→ Aufgaben und Übungen
1. Beantworte anhand des Textauszugs:
(a) Welche zwei Währungen sind zuletzt gegenüber dem US-Dollar gefallen?
(b) Welche Genres stehen bei den Plattformen weiter hoch im Kurs?
(c) Wofür steht die Abkürzung FAST?
2. Erkläre mit den Gründen aus dem Textauszug, warum die TV-Branche derzeit so kostensensibel ist.

→ Textauszug
========================================================================

Da holt man sein Geld rein, wo es reinzuholen ist. Dabei ist die TV-Branche aus zwei Gründen so kostensensibel wie seit Jahren nicht. Viele europäische Märkte kämpfen mit den enorm gestiegenen Energie-Preisen, die sich auch auf Produktionskosten von TV-Programmen durchschlagen. Noch dazu kommen Währungsschwankungen wie zuletzt sehr deutlich beim Abfall des britischen Pfund gegenüber dem US-Dollar. Doch auch der Euro ist zum US-Dollar gefallen. Egal ob man selber produziert oder einkauft: Es wird genauer aufs Geld geschaut. Ist das ein negatives Signal für die MIPCOM?

Nein, ist das einhellige Urteil der von DWDL befragten Distributoren und das wiederum hat ebenso zwei Gründe: Einerseits setzen immer mehr Plattformen neben der Highend-Fiction auch auf andere Genres, erobern also das Formatgeschäft. Auch Dokumentationen und insbesondere Doku-Serien stehen weiter hoch im Kurs. Der Appetit der Plattformen auf eine weitaus größere Bandbreite weckt natürlich Fantasien. Aber nicht nur das lässt Distributoren frohlocken. 

Auch das große Über-Thema der Branche in diesem Jahr sorgt für Optimismus: Es geht um den Aufstieg von AVoD-Diensten, also werbefinanziertem Streaming, egal ob nun individuell auf Abruf oder in Form der sogenannten FAST-Channels (Free Ad-supported Streaming TV), also digitalen linearen Sender. In dieser neuen Kategorie sehen einige Distributoren neue Erlösmöglichkeiten. Enmal mehr steht die Branche vor einer Veränderung der ohnehin zuletzt stetig in Bewegung befindlichen Windowing-Politik. Dahinter steckt die Frage, wer welche Rechte zu welchen Konditionen erwerben kann. Die banalen Zeiten von PayTV- und FreeTV-Rechten ist schließlich längst Geschichte.

========================================================================

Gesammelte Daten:
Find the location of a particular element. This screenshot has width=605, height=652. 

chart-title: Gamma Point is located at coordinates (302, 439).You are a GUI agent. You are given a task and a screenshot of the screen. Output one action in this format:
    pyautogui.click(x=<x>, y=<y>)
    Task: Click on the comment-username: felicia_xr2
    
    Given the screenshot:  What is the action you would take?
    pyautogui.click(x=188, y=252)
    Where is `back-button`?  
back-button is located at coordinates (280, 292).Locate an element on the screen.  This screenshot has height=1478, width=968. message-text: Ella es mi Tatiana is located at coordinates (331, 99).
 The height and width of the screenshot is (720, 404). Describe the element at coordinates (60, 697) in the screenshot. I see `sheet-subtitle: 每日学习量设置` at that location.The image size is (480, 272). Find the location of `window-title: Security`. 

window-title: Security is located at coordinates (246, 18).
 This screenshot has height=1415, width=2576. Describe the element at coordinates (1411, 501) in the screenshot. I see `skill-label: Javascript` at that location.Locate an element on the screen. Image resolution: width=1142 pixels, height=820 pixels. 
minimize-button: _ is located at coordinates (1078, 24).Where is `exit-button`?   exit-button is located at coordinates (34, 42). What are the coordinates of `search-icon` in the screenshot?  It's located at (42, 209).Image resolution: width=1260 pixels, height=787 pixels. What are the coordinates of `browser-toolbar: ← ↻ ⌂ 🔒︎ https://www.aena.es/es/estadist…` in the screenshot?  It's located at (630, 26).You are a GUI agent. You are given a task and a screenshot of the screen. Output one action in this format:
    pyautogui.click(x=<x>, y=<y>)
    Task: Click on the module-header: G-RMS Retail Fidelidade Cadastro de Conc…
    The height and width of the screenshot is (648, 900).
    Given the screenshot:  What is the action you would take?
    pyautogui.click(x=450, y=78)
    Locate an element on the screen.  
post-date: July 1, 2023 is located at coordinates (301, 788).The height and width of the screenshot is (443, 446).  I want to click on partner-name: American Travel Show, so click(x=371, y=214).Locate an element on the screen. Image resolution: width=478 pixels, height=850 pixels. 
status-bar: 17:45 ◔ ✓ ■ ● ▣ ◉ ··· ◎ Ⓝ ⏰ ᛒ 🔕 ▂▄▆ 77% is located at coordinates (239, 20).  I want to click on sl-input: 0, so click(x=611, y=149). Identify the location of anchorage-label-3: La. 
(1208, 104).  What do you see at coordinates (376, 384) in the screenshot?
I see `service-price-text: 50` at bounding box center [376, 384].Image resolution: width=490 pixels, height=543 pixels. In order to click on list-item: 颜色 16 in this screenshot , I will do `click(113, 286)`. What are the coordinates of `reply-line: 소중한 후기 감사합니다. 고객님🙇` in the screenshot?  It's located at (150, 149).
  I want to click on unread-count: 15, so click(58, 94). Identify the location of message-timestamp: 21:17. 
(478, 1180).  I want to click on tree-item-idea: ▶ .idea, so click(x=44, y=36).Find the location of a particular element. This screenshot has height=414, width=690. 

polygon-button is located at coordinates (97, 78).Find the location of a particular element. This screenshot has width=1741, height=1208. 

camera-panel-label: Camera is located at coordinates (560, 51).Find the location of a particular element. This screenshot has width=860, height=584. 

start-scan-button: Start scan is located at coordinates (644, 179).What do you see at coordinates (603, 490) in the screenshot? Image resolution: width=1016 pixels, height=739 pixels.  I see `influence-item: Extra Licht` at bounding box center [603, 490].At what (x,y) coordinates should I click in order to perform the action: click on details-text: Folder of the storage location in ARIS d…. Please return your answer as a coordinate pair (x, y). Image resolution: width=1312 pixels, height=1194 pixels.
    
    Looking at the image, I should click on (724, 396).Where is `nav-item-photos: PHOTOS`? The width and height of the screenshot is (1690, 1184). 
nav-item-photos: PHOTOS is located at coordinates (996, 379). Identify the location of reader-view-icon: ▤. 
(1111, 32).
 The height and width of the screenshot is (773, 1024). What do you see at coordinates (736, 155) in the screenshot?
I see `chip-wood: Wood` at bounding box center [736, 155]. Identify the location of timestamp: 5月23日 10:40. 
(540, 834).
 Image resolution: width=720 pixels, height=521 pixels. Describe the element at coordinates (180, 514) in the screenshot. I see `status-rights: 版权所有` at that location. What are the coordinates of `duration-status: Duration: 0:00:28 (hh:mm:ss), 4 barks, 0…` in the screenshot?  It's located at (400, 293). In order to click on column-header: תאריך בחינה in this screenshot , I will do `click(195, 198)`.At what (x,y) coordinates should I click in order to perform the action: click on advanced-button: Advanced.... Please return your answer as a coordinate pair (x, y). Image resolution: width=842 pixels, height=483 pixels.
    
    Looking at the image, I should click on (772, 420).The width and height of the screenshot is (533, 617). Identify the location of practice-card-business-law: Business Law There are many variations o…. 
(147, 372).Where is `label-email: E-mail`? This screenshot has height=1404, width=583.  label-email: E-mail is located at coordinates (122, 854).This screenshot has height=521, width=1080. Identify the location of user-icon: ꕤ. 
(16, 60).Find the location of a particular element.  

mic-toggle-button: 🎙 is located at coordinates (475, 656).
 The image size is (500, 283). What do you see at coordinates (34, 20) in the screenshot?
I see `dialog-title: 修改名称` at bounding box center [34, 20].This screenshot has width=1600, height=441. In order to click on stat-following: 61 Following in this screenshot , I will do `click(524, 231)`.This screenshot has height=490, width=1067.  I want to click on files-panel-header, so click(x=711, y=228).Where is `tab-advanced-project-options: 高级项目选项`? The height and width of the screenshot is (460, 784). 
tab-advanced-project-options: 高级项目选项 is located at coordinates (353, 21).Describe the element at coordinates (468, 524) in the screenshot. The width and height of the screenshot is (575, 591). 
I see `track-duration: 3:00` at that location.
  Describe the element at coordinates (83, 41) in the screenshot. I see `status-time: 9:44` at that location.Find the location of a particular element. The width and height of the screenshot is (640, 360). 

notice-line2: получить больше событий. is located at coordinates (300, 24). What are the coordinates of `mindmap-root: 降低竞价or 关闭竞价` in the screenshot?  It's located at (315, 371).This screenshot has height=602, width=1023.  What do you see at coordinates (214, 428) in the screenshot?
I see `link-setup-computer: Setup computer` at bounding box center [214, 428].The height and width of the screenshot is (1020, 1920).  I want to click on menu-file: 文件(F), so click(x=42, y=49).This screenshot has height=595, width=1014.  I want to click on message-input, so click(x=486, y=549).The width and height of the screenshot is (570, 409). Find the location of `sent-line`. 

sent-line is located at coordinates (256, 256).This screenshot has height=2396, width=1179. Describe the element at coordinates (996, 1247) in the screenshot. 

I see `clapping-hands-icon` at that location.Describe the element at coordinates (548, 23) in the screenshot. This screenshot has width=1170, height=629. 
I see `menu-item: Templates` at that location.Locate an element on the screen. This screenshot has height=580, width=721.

========================================================================

→ Ergebnisse je Aufgabe
1.
(a) Das britische Pfund und der Euro.
(b) Dokumentationen und insbesondere Doku-Serien.
(c) Free Ad-supported Streaming TV.

2. Viele europäische Märkte kämpfen mit stark gestiegenen Energiepreisen, die sich auch auf die Produktionskosten von TV-Programmen auswirken. Dazu kommen Währungsschwankungen: Das britische Pfund und der Euro sind gegenüber dem US-Dollar gefallen.